• EXERCISE TASK
Copy the listing exactly as it appears, from its first line down to and including the line that contains "Click path zephyr/samples/boards/st/power_mgmt/blinky". Stop there.

(Listing for finding displayed items)
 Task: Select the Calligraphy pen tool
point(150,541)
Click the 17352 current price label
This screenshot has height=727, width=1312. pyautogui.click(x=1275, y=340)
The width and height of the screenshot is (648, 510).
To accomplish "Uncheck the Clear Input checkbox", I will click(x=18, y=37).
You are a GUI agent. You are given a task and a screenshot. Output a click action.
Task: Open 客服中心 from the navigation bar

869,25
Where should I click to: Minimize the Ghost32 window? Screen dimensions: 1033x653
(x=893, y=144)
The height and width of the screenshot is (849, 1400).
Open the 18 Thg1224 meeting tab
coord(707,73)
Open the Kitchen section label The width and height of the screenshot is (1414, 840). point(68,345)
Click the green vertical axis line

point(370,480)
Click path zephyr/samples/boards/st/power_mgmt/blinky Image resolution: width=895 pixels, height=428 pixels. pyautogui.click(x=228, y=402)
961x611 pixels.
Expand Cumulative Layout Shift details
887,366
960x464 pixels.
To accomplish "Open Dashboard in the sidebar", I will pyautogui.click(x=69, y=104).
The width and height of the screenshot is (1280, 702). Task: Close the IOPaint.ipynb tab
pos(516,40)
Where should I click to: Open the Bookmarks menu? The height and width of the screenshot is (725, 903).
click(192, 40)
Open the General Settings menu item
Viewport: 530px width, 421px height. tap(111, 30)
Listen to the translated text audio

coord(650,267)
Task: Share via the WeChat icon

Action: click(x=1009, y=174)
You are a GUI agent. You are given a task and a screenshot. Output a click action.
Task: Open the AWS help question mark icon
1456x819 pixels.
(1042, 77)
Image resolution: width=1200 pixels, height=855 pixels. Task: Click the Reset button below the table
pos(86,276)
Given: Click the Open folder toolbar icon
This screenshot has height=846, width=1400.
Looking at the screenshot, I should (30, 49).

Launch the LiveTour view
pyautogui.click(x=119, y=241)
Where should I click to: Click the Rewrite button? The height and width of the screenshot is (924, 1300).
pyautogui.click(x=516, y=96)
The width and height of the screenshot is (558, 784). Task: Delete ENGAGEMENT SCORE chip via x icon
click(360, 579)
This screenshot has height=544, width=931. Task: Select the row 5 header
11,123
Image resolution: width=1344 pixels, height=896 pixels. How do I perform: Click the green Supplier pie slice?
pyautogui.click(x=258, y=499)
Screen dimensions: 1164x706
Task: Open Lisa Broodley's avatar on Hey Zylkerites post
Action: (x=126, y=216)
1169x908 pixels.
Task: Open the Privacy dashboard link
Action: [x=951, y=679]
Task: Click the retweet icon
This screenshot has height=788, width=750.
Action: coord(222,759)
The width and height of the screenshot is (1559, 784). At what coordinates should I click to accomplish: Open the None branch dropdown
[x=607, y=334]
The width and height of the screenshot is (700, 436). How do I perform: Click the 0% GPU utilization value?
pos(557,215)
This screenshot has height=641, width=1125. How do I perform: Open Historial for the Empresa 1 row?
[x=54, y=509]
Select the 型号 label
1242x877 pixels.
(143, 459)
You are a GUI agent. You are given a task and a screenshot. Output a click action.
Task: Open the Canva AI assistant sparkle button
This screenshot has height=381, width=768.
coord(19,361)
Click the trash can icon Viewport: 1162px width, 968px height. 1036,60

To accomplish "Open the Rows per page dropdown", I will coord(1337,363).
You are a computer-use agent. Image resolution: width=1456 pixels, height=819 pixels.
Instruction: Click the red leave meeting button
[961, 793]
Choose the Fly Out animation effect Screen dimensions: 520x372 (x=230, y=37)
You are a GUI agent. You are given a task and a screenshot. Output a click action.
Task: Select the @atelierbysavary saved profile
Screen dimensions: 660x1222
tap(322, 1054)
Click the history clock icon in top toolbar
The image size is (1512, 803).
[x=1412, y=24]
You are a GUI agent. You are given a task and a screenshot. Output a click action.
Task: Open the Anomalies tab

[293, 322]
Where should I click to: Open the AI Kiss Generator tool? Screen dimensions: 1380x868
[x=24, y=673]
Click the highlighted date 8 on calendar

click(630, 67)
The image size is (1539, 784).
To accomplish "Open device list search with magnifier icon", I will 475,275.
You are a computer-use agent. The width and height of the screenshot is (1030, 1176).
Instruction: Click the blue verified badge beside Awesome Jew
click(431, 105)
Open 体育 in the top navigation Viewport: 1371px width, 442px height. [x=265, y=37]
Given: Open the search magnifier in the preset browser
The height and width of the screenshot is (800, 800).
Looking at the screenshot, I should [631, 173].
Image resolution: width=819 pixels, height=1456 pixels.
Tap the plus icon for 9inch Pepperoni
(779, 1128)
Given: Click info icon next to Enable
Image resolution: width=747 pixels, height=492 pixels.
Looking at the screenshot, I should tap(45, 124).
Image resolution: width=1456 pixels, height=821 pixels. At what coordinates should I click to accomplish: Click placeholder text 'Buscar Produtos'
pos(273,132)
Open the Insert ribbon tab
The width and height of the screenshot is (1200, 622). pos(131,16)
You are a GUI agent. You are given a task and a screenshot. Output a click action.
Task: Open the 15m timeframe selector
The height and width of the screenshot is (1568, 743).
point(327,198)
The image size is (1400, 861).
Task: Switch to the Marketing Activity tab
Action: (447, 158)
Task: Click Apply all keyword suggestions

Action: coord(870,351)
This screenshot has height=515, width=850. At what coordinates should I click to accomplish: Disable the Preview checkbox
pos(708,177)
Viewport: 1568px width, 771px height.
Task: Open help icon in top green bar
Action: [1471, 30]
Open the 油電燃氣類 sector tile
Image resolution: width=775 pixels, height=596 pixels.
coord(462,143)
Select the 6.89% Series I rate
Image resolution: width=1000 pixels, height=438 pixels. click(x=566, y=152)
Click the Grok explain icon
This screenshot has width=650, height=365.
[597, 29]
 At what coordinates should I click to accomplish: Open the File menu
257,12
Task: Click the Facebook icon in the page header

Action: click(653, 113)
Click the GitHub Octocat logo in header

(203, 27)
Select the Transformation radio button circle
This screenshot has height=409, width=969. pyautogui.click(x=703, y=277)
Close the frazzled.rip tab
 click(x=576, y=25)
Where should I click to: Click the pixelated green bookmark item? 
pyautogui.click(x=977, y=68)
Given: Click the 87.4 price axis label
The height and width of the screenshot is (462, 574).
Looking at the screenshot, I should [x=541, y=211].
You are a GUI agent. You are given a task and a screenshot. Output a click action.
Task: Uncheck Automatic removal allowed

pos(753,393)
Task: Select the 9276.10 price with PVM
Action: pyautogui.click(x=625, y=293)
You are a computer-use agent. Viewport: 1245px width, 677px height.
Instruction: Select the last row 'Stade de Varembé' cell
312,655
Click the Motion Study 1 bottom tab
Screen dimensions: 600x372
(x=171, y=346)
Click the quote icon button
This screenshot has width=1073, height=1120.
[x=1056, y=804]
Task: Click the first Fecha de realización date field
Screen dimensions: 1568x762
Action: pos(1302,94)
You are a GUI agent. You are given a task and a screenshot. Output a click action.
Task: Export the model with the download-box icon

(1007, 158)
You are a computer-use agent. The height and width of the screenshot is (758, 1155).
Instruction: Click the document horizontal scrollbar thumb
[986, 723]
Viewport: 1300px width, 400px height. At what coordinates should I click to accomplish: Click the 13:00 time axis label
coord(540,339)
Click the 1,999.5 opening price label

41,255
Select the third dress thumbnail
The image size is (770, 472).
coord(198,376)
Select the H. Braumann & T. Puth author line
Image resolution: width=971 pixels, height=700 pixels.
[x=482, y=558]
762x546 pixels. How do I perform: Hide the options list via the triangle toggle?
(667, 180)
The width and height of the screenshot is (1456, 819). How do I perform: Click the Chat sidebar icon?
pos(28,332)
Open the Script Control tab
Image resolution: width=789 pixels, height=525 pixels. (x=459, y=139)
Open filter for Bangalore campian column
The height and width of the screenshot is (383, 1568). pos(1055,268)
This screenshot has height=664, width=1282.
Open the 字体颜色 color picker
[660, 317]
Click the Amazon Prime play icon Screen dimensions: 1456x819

• EXERCISE RESULT
 Task: Select the Calligraphy pen tool
point(150,541)
Click the 17352 current price label
This screenshot has height=727, width=1312. pyautogui.click(x=1275, y=340)
The width and height of the screenshot is (648, 510).
To accomplish "Uncheck the Clear Input checkbox", I will click(x=18, y=37).
You are a GUI agent. You are given a task and a screenshot. Output a click action.
Task: Open 客服中心 from the navigation bar

869,25
Where should I click to: Minimize the Ghost32 window? Screen dimensions: 1033x653
(x=893, y=144)
The height and width of the screenshot is (849, 1400).
Open the 18 Thg1224 meeting tab
coord(707,73)
Open the Kitchen section label The width and height of the screenshot is (1414, 840). point(68,345)
Click the green vertical axis line

point(370,480)
Click path zephyr/samples/boards/st/power_mgmt/blinky Image resolution: width=895 pixels, height=428 pixels. pyautogui.click(x=228, y=402)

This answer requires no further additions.